Jim Sells Where Others Fail
There are several reasons why properties languish on the market and take a long time to sell… if ever. Let’s talk about the obvious one – Price.
The biggest mistake a seller makes after they have decided upon a price for their property is believing that their property is priced okay even if dozens of buyers go through the house and no one makes an offer especially if the feedback they get only includes complaints about the location, floor plan, yard. This situation is only compounded when the feedback is good and sellers are hearing buyers say how beautiful the property is. Folks, whether your property is in an undesirable area/location, whether it is too small or even too big, whether it is a fixer-upper or even a tear down, it can sell very quickly if the price is right. On the other hand, if you have a gorgeous property in an ideal location and totally updated, it will take forever to sell if it is overpriced. There is a buyer for every kind of property, but only for the right price. Buyers compare houses one to another and through the process of previewing, eliminate those that do not fit what they are hoping to find based upon location, floor plan, price, and appeal (smells good, looks good, feels right). Therefore, if your property has been on the market longer than the average days on market of previously sold properties, your listing is over priced – even if it is the nicest home on the market. Another way to put it is this: If your property has been on the market for 21 days with few to no showings or if you have had 21 viewings with no offers, then the market is rejecting your property at its current price point.

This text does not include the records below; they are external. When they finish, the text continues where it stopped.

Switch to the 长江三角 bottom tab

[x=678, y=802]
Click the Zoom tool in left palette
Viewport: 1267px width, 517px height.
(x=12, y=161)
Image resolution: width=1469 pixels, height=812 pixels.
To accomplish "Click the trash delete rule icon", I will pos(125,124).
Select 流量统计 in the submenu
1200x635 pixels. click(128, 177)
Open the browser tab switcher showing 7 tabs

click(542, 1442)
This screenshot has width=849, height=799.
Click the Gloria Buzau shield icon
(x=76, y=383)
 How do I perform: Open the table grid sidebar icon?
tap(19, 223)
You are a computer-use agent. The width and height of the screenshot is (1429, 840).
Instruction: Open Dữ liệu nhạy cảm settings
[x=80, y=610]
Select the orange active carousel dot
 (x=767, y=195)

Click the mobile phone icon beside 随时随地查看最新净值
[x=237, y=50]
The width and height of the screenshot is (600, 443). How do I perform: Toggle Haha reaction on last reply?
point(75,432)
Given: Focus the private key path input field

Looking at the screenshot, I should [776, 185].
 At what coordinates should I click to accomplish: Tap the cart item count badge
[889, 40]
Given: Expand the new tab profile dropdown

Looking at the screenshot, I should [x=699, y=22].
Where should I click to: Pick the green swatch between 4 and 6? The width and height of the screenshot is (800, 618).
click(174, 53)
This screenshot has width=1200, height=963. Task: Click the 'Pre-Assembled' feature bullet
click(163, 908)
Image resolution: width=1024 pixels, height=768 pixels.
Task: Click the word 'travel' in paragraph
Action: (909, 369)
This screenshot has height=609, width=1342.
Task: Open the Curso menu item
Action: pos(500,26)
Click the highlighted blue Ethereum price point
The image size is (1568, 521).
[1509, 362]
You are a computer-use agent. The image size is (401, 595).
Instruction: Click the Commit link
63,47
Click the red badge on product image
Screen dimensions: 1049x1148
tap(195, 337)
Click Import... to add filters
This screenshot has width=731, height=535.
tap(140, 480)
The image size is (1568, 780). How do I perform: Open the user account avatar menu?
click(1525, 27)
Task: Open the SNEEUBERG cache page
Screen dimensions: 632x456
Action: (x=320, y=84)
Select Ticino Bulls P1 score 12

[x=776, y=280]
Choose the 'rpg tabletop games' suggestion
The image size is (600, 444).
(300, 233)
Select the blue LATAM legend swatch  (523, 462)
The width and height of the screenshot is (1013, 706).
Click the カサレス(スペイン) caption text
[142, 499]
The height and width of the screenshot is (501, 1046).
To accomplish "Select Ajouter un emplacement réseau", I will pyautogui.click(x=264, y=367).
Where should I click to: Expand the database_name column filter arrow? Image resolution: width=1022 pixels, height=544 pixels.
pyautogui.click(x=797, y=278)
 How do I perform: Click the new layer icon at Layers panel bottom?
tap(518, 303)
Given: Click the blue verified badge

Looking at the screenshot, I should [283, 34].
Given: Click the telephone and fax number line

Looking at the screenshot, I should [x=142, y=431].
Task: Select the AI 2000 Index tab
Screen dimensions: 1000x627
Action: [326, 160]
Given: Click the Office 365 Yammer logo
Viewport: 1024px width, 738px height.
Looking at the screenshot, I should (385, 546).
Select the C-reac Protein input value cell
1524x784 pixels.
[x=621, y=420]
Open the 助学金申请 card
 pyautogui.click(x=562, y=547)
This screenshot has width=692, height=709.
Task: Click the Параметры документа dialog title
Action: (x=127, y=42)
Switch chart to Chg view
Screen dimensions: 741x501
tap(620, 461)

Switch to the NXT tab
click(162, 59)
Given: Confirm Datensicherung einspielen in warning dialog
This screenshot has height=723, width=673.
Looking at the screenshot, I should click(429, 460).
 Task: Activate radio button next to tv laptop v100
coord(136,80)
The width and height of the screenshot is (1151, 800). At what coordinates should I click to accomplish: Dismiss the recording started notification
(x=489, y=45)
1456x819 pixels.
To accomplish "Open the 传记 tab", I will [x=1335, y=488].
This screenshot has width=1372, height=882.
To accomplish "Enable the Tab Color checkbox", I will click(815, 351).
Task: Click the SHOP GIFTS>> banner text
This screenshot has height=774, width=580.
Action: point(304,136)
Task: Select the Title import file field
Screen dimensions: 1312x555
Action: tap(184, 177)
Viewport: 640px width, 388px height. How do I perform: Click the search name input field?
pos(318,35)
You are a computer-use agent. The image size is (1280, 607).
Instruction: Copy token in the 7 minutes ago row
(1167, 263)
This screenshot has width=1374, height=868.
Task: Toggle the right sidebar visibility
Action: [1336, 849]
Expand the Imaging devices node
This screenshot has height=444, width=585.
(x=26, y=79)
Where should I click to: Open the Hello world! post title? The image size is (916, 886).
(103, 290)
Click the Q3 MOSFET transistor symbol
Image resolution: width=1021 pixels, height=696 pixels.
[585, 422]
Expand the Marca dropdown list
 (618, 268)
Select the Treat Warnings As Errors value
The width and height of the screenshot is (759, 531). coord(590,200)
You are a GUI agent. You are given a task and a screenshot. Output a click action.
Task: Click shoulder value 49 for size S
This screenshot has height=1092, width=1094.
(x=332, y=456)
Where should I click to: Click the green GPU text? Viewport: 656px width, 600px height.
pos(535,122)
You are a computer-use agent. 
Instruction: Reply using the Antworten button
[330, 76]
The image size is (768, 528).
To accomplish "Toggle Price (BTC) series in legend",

Sellers who have competent representation by Certified Negotiation Experts should under price – not over price – their properties to begin with. By underpricing your property, you create an excellent opportunity for bidding wars among potential buyers akin to an auction which will drive the price up to or above market value.
In this way, buyers are the ones who are stressed out about how high to go with their offer price; whereas, when sellers overprice, they are the ones who stress out over how low to go so they don’t lose the offer at hand. Here is a real-life example with one of Jim’s listings: Sellers wanted to list at $1,100,000 but the market did not support such an asking price. Jim suggested listing between $1,025,000 and $1,050,000 to maximize the number of prospects willing to look at the property. Open houses were held for an hour on Saturday and 2 hours on Sunday to give everyone an opportunity to view the property. Offers were to be received by Monday evening. By Monday evening, 5 offers had come in and after several phone calls to give everyone an opportunity to make their highest and best offer, the property went under contract for $1,087,000 – $62,000 more than asking. Another property on the same street started out at $1,149,000 and after 3 weeks was reduced to $1,099,000 – without success. After another 3 weeks the price was further dropped to $1,069,000 and finally sold 2 weeks later - $1,035,000. Property 1 was on the market for 2 days. Property 2 was on the market 55 days. Which seller had the better representation?